American screenwriter

Dayton Duncan (born September 3, 1949) is an American screenwriter, producer and former political aide.

He is best known for his collaborations with documentary maker Ken Burns.

==Early life and education==
Born and raised in Indianola, Iowa, Duncan graduated from the University of Pennsylvania in 1971 with a degree in German literature and was also a fellow at Harvard's Shorenstein Center for Press, Politics and Public Policy.

==Political career==
Duncan served as chief of staff to New Hampshire governor Hugh Gallen until the latter's death in 1982. In 1984, he served as deputy national press secretary for Walter Mondale's presidential campaign, and in 1988, as national press secretary for Michael Dukakis's presidential campaign.
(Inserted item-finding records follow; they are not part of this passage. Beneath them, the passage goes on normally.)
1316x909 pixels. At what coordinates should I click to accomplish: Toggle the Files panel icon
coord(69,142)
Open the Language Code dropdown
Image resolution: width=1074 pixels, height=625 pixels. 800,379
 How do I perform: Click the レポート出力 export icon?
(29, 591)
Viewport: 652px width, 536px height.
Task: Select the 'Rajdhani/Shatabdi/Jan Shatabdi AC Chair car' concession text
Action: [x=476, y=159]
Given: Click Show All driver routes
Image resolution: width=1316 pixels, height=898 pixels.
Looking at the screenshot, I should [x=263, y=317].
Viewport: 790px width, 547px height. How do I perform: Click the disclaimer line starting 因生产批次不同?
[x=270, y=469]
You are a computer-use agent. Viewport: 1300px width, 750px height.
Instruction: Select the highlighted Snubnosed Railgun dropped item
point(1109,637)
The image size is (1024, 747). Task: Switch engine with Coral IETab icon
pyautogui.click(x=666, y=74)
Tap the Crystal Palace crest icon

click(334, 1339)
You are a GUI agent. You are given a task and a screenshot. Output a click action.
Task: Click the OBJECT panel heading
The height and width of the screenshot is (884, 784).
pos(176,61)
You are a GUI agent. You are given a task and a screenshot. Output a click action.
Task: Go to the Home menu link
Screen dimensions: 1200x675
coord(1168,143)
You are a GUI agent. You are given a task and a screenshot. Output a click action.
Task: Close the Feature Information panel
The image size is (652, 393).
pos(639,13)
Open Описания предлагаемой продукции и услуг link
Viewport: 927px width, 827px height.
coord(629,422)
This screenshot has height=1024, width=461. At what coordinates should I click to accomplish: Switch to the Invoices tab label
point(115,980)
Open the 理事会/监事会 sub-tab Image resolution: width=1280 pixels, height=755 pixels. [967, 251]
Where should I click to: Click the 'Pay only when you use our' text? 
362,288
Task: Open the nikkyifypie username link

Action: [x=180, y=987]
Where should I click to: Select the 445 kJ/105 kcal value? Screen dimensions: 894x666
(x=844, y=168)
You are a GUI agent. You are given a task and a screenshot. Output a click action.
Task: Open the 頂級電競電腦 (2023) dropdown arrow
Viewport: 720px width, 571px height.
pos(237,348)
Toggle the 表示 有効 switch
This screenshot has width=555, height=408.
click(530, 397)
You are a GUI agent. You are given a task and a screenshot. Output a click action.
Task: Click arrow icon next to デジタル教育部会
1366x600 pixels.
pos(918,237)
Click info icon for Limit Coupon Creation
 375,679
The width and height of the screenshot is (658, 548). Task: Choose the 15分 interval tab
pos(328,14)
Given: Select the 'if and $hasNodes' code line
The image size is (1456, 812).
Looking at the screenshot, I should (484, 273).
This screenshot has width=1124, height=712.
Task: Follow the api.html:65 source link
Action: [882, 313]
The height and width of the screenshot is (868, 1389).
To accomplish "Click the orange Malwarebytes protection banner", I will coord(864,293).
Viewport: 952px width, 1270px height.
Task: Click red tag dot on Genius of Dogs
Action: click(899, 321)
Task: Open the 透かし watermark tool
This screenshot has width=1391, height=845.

In 1998, President Clinton appointed him chair of the American Heritage Rivers Advisory Committee and Secretary of Interior Bruce Babbitt appointed him as a director of the National Park Foundation.

==Screenwriting==
Dayton wrote and co-produced the Ken Burns-directed documentaries Lewis & Clark: The Journey of the Corps of Discovery, Mark Twain, Horatio's Drive: America's First Road Trip, Country Music and The National Parks: America's Best Idea. He was also involved in Burns' series The Civil War, Baseball and Jazz.

Dayton co-wrote Stephen Ives's Erik Barnouw Award-winning documentary series The West.